У меня есть два разных сценария bash для создания правил iptables: один для IPv4, а другой для IPv6. Каждый создает один или несколько ipset списки (наборы) хэшей с использованием соответствующего семейства: inet или inet6.
Такой подход поддерживают этот ответ, «У вас должно быть два разных набора: один для IPv4, а другой для IPv6».
Я использую systemd ipset.service, и по умолчанию он загружает файл /etc/ipset.conf. Этот файл конфигурации создает мои хеш-списки запрещенных IP-адресов и т. д. ipset использует только один файл конфигурации, в отличие от iptables с /etc/iptables/iptables.rules и /etc/iptables/ip6tables.rules.
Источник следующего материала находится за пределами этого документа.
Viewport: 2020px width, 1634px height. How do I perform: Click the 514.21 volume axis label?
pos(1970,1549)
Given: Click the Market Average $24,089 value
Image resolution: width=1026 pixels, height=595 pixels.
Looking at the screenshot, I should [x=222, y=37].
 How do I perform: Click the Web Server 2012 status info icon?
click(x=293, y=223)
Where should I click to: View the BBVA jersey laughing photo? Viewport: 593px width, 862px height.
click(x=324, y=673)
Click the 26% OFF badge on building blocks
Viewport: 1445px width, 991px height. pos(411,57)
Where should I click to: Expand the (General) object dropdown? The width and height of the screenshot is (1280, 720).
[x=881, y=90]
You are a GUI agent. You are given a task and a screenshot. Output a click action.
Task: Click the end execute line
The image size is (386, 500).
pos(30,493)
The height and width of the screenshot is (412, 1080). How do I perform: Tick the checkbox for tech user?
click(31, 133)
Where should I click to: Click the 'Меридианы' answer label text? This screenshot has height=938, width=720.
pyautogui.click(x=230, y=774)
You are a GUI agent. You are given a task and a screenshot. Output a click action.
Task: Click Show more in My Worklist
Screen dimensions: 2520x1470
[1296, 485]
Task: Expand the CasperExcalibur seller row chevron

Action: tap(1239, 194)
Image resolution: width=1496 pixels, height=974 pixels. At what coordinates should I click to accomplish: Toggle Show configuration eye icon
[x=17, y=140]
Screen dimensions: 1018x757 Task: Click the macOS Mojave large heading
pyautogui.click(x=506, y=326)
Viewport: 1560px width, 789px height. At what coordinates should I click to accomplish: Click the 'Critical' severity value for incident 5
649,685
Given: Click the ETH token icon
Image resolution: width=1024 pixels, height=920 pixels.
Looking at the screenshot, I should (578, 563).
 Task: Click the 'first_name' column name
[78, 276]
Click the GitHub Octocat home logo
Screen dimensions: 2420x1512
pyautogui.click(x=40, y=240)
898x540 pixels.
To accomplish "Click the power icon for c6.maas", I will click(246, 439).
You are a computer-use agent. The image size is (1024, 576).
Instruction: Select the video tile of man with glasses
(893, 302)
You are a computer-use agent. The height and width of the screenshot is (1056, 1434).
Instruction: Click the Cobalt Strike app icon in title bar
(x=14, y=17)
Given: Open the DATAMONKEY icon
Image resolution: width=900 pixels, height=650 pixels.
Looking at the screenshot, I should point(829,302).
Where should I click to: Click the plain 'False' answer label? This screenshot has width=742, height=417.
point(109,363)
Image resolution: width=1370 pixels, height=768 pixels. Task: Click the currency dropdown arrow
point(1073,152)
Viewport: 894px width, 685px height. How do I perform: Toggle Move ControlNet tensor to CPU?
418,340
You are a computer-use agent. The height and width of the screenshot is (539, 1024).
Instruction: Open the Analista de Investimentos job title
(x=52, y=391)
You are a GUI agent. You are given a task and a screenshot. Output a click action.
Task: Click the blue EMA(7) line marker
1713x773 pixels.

Каждый из моих сценариев bash для iptables имеет эту команду в конце:
ipset сохранить > /etc/ip6set.conf
Каков хороший способ объединить мои списки хешей ipset в один файл конфигурации, который будет загружаться, как и ожидалось, при запуске модуля systemd? Например, могу ли я запустить свои bash-скрипты в определенном порядке и изменить вторую команду на ipset сохранить >> /etc/ip6set.conf добавить вместо замены?
Это не кажется хорошим подходом (т.е. он может сломаться). Как большинство людей справляются с этим?